THE TASKS:
[1] According to the opinion piece on the French law against psychological violence, what would the legislation the French Parliament is considering outlaw?
[2] Carry on the opinion piece about the French law against psychological violence, picking up after its final sentence.

The French Parliament is considering legislation that will outlaw “psychological violence” directed at a spouse or any cohabitating domestic partners.
Though the language of the law is gender-nonspecific, it targets the atrocious problem the Frogs are having with those old-world, misogynistic, Neanderthalian males who tear women down by, you know, calling them fat, accusing them of infidelity, deriding their terrible taste in chick-flicks and similar types of bastardatry.
For the most part, there have been two reactions: from those who think the law is bogus on the basis of the “Sticks and Stones” theory and those who refute “Sticks and Stones” because they believe that verbal abuse can be harmful.
For example, Leslie Garfield of the blog Feminist Law Professors wrote an essay called “Sticks and Stones May Break Your Bones but Words Can Really Hurt You: The Case for Criminalizing Intentional Infliction of Emotional Distress.” Barbara Walters, on her show, The Viewgina, said words, as well as stones and sticks, can “definitely hurt you.” Indeed, on the TV, radio and all across the clogosphere are tons of people who refute the classic children’s rhyme. And while I have a kettle-full of contempt for odious men who take pleasure in hurting their lovers with odious remarks, I take exception to the discrediting of “Sticks and Stones” because it is inarguably the most empowering and inspiring children’s rhyme ever composed.
“Sticks and stones can break my bones but words will never hurt me.”
Are you kidding?! That little ditty blows doors on the other children’s rhymes. It runs circles around, “Ring around the Rosie,” flattens the “Eency Weensy Spider” and knocks the block off “Hickory Dickory’s” clock. And while “Eeny, Meeny, Miny, Moe” is a useful tool to determine who in your group must kiss Sally “Fartface” Marshal on her moldy lips, it isn’t much good for anything else.
Admittedly, a reasonable argument could be made in favor of the axiom “I’m Rubber, You’re Glue” based on its defensive and offensive properties (the insults bounce off you and stick to your attacker? Genius!). However, there are concerns. What if your organs become rubber also? What if you’re allergic to isoprene? What if your adversary counters with the “I’m Heat, You’re Rubber, and Heat Always Melts Rubber” rubber-disintegration comeback? Or worse, what if, after you’ve become rubber and he’s become glue, he says, “You fornicate with your mother!” Then what?
With “Sticks and Stones,” you don’t have to worry about any of that. It disarms offensive words before they leave the mouths of your nemeses. That’s what makes it so awesome. It’s a statement of resolve. It says, “Words will never hurt me,” which is an economical way to say, “From this point forward, I refuse to let others preside over my feelings,” and that, my friends, is the incontrovertible power and simplicity that is “Sticks and Stones.”
Still unconvinced that words can’t hurt you? Here’s proof:
Imagine two scenarios. In the first, you get into a row with your husband and he calls you a fat cow who balled all his friends and has awful taste in movies, leaving you on the couch crying your eyes out. In the second scenario, the two of you argue, but he leaves the house before hurling the insults. Instead, he marches over to the nearest watering hole, dumps his nostril fumes into a pint and tells the bartender that the floozy to whom he’s married is at home on the couch with a box of bonbons on her lap watching Le Journal Intime des Bridget Jones for the fifth time.

ENTRIES SHOWN:
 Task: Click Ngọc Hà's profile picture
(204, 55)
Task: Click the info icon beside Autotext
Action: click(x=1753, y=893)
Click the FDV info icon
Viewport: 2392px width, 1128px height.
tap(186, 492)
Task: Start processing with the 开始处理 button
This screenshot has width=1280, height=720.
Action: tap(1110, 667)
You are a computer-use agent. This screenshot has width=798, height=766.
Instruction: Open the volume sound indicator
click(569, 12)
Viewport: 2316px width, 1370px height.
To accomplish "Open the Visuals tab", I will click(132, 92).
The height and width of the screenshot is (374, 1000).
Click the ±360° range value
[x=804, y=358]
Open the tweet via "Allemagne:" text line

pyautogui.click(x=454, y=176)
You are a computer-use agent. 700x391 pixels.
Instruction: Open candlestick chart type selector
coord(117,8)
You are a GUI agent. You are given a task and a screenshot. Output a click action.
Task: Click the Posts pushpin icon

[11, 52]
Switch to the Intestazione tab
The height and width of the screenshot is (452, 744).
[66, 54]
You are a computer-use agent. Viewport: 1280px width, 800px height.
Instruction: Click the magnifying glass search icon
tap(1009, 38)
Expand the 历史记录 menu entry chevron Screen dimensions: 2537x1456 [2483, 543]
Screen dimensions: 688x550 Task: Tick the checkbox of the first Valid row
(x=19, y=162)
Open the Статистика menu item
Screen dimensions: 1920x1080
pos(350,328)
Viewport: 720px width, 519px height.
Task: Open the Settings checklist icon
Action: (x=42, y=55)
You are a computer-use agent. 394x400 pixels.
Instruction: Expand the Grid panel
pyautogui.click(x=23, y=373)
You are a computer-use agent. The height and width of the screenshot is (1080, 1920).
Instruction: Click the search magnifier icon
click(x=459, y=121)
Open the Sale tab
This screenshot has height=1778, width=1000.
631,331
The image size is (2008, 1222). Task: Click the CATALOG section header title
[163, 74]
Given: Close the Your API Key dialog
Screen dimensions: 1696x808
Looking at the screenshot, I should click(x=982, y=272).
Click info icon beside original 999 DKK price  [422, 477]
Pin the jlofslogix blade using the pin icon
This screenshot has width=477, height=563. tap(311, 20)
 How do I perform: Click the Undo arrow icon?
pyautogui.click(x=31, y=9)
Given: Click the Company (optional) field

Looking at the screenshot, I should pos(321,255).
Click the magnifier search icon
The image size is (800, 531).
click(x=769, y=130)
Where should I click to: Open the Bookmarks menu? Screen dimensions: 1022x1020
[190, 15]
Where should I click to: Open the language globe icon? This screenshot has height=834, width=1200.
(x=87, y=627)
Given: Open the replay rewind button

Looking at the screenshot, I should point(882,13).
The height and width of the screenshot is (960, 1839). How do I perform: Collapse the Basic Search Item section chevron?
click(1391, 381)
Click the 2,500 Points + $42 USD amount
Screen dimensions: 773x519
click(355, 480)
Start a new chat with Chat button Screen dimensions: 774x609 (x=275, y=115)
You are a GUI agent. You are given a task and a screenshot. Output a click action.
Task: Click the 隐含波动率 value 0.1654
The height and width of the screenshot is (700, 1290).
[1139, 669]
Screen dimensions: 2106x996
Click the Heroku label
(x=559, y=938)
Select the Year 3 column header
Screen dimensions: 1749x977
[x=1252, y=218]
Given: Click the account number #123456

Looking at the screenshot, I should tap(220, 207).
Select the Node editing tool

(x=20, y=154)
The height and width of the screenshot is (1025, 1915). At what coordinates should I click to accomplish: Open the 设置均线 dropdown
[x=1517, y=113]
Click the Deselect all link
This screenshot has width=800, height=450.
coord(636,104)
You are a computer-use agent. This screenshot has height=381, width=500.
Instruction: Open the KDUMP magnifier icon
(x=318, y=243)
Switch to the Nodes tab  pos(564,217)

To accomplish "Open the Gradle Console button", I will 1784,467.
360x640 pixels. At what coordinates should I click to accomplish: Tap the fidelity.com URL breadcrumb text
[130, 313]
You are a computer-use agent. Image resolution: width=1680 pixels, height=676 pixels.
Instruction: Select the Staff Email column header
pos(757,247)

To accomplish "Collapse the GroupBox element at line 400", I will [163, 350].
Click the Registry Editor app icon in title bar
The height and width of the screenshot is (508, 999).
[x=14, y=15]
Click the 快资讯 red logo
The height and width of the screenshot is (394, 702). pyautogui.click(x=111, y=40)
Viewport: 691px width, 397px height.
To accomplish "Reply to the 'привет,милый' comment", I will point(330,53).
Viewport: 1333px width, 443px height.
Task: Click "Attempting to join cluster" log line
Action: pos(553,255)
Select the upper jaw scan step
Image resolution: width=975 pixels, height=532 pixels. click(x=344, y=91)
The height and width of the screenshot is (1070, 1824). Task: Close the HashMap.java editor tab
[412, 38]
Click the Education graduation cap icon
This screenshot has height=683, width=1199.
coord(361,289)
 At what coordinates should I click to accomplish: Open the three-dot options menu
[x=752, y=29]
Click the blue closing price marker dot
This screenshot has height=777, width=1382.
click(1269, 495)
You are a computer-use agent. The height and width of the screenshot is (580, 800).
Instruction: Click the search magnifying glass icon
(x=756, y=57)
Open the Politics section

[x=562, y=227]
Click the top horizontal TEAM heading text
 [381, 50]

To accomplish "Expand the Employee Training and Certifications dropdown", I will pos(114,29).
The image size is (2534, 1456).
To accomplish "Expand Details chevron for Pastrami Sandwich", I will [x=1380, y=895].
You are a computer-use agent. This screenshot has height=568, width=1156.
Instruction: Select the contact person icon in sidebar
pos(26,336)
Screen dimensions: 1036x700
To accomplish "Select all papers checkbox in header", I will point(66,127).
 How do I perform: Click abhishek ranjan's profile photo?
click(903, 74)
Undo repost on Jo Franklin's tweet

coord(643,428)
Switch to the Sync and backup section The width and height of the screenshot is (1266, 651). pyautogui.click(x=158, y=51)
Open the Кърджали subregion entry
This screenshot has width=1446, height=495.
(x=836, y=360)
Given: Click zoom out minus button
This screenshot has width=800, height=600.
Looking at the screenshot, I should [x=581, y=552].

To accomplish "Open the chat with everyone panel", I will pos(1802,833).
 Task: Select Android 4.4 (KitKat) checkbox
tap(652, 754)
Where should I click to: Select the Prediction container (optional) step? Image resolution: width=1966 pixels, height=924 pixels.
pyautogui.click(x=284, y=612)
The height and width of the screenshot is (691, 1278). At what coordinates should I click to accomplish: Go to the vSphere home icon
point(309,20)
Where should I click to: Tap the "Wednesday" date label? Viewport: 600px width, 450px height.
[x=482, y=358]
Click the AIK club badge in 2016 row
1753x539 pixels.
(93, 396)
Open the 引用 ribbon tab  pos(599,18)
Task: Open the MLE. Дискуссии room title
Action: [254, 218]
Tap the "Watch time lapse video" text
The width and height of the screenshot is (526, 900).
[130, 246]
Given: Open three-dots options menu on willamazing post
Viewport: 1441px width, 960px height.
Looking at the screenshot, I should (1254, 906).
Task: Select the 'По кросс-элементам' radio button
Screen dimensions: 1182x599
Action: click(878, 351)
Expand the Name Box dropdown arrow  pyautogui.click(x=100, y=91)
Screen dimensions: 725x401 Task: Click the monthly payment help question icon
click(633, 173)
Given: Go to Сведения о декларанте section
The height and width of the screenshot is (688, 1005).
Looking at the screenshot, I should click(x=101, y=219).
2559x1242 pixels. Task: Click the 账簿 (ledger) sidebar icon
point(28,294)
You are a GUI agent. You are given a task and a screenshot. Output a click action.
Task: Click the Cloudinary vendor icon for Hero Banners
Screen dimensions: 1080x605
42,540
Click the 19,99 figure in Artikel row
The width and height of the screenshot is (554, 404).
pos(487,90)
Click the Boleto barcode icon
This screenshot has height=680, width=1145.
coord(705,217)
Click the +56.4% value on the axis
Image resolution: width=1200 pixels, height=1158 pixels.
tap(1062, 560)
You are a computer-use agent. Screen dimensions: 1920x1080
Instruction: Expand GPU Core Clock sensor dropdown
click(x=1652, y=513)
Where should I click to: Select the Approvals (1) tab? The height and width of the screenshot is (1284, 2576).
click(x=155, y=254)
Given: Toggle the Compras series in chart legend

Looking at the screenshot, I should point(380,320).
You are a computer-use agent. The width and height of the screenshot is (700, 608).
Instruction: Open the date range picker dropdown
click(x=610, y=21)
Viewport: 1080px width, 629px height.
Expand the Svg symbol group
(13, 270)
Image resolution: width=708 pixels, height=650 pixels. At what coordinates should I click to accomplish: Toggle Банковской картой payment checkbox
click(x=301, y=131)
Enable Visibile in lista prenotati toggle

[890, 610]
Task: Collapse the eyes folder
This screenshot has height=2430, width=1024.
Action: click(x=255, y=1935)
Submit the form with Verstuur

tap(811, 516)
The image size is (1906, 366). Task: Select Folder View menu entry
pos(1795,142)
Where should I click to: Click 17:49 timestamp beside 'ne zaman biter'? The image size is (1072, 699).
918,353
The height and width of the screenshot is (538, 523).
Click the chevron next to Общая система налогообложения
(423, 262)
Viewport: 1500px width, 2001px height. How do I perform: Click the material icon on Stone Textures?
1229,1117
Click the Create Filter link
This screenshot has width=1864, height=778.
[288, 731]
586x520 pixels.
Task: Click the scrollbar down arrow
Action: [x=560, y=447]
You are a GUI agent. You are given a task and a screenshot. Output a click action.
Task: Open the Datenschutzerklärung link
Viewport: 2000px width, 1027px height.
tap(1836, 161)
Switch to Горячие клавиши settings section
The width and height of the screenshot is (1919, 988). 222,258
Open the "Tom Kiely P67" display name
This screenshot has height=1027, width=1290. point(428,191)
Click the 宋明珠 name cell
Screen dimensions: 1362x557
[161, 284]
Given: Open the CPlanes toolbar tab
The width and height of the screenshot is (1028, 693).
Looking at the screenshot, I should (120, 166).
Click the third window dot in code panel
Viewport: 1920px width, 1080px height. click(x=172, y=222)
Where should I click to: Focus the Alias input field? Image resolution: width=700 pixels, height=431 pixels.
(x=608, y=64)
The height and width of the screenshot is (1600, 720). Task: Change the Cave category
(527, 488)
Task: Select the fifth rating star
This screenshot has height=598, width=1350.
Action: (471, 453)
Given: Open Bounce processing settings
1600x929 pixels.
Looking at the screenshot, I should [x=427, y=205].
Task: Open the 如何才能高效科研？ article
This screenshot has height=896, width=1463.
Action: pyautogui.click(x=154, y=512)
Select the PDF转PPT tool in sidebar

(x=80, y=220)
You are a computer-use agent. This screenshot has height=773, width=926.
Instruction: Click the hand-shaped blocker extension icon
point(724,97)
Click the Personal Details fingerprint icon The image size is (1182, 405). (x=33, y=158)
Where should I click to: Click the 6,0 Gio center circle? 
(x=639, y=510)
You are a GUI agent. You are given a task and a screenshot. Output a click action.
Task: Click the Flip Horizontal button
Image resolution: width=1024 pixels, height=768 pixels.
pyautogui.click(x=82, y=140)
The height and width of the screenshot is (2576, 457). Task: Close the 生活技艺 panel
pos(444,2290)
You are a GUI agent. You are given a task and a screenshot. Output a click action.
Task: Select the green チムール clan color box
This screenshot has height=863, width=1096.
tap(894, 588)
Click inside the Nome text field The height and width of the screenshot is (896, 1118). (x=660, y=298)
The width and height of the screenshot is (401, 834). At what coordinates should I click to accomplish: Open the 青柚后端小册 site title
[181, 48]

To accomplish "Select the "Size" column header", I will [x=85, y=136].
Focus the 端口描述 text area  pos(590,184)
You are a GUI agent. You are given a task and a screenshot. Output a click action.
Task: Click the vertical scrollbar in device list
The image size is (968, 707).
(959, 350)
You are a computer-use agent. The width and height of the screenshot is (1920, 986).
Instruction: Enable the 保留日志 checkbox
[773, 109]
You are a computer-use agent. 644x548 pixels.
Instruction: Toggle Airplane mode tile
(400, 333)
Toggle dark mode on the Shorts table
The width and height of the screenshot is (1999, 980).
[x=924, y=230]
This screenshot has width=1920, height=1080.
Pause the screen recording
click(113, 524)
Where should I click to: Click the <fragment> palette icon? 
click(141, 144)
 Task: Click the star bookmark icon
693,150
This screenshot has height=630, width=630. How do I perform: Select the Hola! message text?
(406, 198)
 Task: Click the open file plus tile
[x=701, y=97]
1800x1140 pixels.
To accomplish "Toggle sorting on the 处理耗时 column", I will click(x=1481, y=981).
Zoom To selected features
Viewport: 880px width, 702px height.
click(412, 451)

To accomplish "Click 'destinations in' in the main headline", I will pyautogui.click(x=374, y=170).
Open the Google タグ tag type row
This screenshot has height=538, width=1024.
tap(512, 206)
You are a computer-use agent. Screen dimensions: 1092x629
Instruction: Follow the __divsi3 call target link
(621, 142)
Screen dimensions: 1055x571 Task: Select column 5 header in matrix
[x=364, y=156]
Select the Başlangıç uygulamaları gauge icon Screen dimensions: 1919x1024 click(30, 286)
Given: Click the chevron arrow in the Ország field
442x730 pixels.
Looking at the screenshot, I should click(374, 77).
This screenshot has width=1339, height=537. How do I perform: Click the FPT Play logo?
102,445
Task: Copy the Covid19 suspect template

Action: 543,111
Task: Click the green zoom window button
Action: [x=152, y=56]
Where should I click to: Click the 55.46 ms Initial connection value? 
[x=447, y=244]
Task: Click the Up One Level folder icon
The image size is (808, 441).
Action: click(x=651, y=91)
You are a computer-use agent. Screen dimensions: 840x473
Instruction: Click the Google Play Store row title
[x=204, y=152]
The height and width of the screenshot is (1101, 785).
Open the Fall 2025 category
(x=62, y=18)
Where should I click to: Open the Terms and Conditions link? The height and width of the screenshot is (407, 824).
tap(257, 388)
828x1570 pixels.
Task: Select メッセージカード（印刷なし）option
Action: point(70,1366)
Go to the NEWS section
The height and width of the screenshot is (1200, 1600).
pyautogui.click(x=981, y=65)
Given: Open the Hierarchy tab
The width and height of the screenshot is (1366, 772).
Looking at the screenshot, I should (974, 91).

ANSWERS TO EACH TASK:
[1] It would outlaw "psychological violence" directed at a spouse or any cohabitating domestic partners.

[2]
In both scenarios, some terrible, terrible words were spoken about you. However, in the second scenario, your feelings weren’t hurt because, obviously, you never heard the disparaging remarks. Your brain never had the opportunity to tell you to feel hurt. The insults were released, of course. They were uttered, and they were heard, but they harmlessly flitted away like sparks from a beachfront campfire, which is proof that words don’t hurt, only our reaction to them does.
Tragically, too many people react poorly. Instead of minding their responses to hateful words, they go after the words themselves. They embark on these “Let’s ban these words, and let’s ban those words” crusades—as if they could ever stop anyone from finding new language with which to hurt people, as if bad-word-banning wasn’t an utterly futile, if not destructive, process.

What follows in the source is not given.